**Directions for this task**
Wherever the line with "Task: Click arrow" sits in the listing below, transcribe from it up to and including the line with "Task: Open the FOX31 KDVR page logo", exactly, and leave the remaining lines out.

BEGIN

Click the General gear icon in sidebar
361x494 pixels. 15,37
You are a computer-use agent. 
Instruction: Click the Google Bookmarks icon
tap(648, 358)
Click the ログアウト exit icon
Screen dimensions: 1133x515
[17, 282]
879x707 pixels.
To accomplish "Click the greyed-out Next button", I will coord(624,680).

END
BEGIN

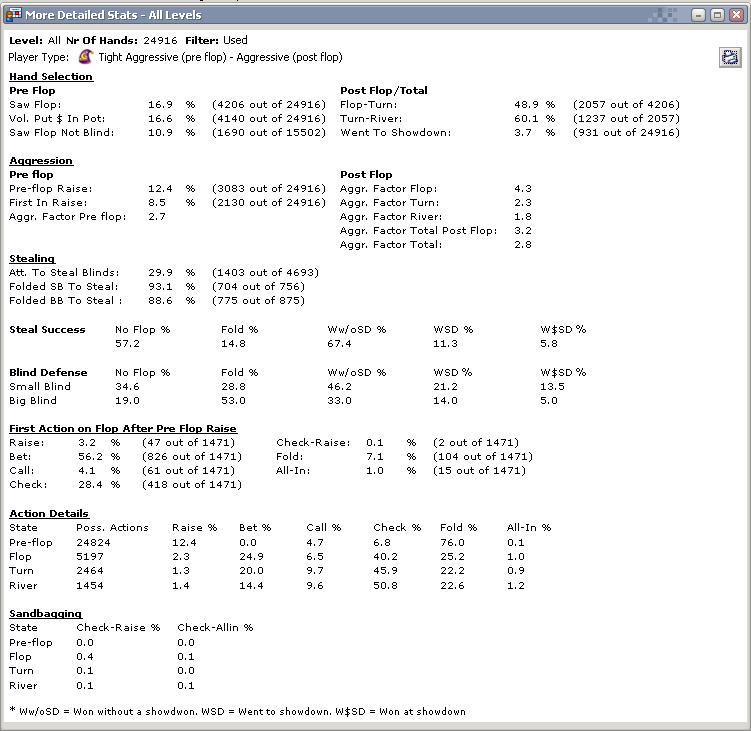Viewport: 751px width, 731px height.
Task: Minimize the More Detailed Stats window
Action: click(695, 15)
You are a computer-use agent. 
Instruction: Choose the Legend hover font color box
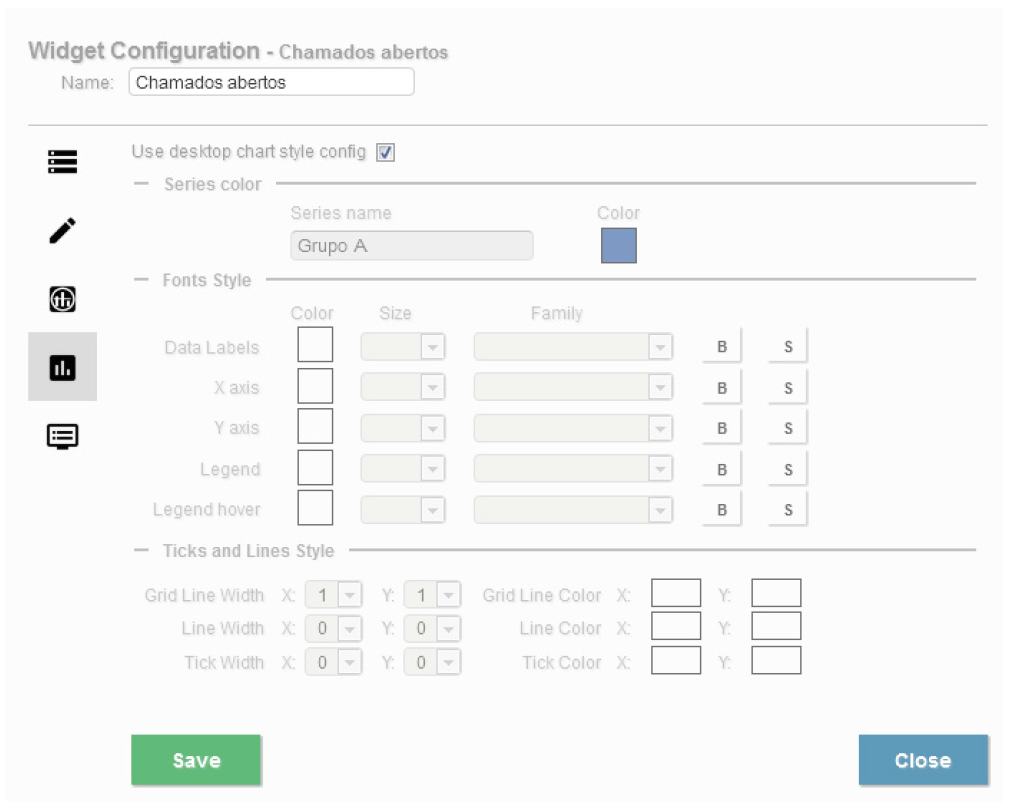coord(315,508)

END
BEGIN

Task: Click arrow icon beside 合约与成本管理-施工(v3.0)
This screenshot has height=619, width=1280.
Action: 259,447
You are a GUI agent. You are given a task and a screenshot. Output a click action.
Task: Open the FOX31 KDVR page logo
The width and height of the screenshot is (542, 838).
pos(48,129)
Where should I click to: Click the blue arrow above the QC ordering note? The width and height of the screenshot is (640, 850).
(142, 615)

END

**Solution to the exercise**
Task: Click arrow icon beside 合约与成本管理-施工(v3.0)
This screenshot has height=619, width=1280.
Action: 259,447
You are a GUI agent. You are given a task and a screenshot. Output a click action.
Task: Open the FOX31 KDVR page logo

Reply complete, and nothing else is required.